── Kutipan Teks ──
DPR Kritisi Kegagalan Pemantauan Etik Dokter Setelah Banyaknya Kasus Pelecehan Seksual
Ilustrasi dokter spesialis. (Foto: Unsplash/Online Marketing)
MerahPutih.com - Dewan Perwakilan Rakyat (DPR) memanggil Kemenkes untuk melakukan evaluasi menyeluruh terhadap ekosistem kesehatan nasional yang dinilai belum berjalan secara efektif, terutama setelah banyaknya kasus pelecehan seksual oleh dokter.
Anggota Komisi IX DPR RI Edy Wuryanto menilai, deretan kasus pelecehan seksual oleh oknum dokter di berbagai wilayah yang memicu kemarahan publik merupakan cermin kegagalan pengawasan kode etik dan moral dunia medis.
Edy menyebutkan, perbuatan tersebut tindakan paling tercela yang mencoreng profesi kedokteran. Dia mengapresiasi langkah cepat aparat penegak hukum, karena kasus ini telah masuk ke ranah pidana.
Undang-Undang Nomor 17 Tahun 2023 tentang Kesehatan telah memberikan kerangka kerja yang jelas untuk menciptakan ekosistem pelayanan kesehatan yang bermartabat.
───
Petunjuk Tugas:
a) Dalam berita tentang kasus pelecehan seksual oleh dokter, siapa anggota Komisi IX DPR RI yang menilai deretan kasus itu sebagai cermin kegagalan pengawasan kode etik dan moral dunia medis?
b) Tulis lanjutan berita tentang kasus pelecehan seksual oleh dokter, mulai setelah kalimat terakhirnya.
── Data Terdaftar ──
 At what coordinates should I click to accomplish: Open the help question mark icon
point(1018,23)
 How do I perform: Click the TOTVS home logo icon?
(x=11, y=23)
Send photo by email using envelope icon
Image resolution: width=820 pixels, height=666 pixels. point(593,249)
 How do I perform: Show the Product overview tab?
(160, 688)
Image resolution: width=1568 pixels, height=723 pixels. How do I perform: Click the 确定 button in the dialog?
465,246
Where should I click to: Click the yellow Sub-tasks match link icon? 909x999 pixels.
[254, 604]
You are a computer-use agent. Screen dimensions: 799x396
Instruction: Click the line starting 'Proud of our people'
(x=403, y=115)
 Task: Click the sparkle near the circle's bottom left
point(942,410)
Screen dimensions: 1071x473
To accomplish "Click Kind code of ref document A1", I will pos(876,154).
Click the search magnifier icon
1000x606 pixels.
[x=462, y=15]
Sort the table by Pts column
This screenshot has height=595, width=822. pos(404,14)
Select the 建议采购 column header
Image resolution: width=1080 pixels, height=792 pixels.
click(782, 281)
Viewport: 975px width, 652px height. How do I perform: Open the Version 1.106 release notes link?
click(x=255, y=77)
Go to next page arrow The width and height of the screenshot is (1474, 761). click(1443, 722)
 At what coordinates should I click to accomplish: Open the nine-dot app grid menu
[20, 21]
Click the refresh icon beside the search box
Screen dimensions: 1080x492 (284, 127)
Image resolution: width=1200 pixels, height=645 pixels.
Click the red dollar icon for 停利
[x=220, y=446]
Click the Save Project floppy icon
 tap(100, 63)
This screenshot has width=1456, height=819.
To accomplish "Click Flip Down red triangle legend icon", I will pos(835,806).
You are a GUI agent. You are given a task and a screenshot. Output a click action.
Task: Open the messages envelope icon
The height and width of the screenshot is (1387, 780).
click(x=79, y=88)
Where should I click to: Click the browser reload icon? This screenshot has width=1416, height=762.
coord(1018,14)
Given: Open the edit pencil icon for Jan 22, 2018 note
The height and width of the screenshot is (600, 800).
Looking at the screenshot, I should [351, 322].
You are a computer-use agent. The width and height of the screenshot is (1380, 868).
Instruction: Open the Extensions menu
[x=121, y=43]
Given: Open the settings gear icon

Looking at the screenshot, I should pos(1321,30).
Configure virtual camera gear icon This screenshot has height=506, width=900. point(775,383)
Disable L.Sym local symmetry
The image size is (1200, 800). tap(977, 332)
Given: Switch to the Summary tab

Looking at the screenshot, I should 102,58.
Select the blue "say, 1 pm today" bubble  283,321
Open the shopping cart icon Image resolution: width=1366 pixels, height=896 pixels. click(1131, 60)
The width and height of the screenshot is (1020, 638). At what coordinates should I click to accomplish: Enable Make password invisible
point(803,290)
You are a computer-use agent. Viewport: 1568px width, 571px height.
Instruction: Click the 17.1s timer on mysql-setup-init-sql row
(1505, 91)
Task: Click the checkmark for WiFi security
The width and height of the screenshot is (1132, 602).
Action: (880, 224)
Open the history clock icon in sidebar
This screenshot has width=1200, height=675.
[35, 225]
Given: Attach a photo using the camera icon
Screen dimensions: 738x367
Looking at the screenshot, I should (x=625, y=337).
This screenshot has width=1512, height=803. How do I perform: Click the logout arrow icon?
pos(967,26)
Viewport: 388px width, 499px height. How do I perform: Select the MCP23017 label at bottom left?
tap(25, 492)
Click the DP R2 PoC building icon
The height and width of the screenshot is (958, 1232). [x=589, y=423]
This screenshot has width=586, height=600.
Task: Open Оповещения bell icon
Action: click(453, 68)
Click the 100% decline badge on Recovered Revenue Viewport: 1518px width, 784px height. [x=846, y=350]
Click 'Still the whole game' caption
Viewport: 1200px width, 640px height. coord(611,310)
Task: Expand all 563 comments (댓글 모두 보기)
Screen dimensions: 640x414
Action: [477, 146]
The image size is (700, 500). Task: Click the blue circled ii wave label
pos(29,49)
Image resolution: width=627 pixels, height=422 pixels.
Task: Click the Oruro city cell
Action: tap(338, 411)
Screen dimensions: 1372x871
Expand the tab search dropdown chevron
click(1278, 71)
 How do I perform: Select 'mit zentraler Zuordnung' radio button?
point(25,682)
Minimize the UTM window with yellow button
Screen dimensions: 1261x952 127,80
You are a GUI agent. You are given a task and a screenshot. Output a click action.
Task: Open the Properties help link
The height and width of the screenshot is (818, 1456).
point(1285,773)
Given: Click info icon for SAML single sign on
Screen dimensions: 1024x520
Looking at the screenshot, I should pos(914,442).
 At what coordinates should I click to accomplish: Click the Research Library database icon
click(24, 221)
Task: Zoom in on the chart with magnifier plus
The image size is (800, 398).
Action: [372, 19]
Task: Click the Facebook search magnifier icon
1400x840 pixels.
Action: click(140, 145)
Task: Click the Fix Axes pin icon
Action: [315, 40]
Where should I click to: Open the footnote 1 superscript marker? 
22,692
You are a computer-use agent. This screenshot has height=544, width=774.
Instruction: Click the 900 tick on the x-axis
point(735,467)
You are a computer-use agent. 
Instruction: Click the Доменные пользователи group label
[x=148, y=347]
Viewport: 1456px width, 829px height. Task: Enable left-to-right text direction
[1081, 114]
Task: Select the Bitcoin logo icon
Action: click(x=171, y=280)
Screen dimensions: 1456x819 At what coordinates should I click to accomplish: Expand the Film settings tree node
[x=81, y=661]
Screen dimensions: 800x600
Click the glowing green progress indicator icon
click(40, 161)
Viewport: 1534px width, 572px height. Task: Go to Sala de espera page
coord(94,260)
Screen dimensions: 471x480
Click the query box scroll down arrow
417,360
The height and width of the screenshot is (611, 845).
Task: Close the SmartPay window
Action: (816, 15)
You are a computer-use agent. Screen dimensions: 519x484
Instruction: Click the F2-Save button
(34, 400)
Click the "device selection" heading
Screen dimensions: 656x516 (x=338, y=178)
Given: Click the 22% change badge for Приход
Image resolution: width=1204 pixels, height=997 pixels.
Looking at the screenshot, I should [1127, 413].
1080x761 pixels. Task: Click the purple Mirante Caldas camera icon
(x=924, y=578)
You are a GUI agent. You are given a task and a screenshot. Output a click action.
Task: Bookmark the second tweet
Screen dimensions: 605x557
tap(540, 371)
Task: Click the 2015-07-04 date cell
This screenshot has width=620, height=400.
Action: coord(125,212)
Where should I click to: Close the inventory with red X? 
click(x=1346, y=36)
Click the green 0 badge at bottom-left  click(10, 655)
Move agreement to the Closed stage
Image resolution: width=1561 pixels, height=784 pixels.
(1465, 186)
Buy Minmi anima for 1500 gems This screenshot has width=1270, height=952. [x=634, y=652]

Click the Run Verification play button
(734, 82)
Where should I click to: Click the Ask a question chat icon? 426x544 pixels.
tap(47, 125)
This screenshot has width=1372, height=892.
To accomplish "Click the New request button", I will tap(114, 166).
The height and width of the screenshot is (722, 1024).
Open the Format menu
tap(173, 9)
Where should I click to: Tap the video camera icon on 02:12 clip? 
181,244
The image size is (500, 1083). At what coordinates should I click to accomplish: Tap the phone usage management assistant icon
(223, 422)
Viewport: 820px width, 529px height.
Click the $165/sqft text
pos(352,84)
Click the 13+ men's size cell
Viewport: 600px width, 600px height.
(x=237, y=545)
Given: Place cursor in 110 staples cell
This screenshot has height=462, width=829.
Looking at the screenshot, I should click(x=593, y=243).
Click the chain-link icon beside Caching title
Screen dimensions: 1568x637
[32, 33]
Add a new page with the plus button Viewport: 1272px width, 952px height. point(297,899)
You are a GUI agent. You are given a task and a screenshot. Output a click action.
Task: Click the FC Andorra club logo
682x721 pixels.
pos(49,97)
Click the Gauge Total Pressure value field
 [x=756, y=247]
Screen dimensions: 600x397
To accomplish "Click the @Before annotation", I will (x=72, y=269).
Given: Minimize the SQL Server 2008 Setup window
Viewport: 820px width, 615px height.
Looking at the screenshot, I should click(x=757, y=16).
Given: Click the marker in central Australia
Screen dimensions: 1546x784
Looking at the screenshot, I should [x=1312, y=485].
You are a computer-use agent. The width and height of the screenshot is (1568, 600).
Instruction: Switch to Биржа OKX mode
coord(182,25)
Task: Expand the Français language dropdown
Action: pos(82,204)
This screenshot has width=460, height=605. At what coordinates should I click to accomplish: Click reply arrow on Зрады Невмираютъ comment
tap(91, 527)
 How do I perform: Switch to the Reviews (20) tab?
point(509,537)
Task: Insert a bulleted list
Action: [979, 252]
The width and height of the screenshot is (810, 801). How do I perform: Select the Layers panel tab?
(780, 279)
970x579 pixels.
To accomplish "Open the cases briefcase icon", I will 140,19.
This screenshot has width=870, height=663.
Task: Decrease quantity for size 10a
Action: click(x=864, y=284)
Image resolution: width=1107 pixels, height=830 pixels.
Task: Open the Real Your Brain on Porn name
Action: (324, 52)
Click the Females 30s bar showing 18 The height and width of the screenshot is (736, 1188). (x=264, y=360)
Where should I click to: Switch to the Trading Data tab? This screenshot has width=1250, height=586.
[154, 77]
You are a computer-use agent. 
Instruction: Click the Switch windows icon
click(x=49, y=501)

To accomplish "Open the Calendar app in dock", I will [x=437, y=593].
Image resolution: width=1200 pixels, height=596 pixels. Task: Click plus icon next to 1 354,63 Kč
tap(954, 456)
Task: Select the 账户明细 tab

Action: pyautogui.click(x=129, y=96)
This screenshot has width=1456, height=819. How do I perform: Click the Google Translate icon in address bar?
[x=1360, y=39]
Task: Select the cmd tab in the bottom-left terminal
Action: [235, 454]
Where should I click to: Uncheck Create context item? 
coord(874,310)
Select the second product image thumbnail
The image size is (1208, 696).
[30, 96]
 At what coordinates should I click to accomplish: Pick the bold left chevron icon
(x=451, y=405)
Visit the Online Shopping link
───
Jawaban:
a) Edy Wuryanto.

b)
Baca juga:
Dalam UU tersebut, katanya, telah dirancang sistem pendidikan, standar layanan, hingga mekanisme pengawasan etik dan kompetensi profesi secara terintegrasi.
“Dalam UU Kesehatan yang baru, konsil kesehatan, majelis etik, dan majelis disiplin, kini berada langsung di bawah negara, bukan lagi hanya di bawah organisasi profesi. Harapannya, ini menjadi alat kontrol yang efektif untuk menjaga standar moral dan kompetensi tenaga medis dan tenaga kesehatan,” kata Edy.
Legislator itu juga menyoroti peran pemerintah, khususnya Kementerian Kesehatan (Kemenkes), yang telah diberikan kewenangan untuk mengatur perizinan pelayanan kesehatan.
Selain itu ada tugas dan fungsi kolegium, konsil kesehatan, majelis kesehatan, serta sinergi dengan organisasi profesi yang sudah diatur dalam UU 17 tahun 2023.
Ia menilai para pemangku kepentingan ini seharusnya bisa menjaga moral, etik, dan kompetensi dokter. Namun kasus-kasus tersebut masih saja terjadi. Dan mengkritisi respons lamban dari para pemangku kepentingan di sektor kesehatan yang baru bertindak setelah kasus mencuat ke publik.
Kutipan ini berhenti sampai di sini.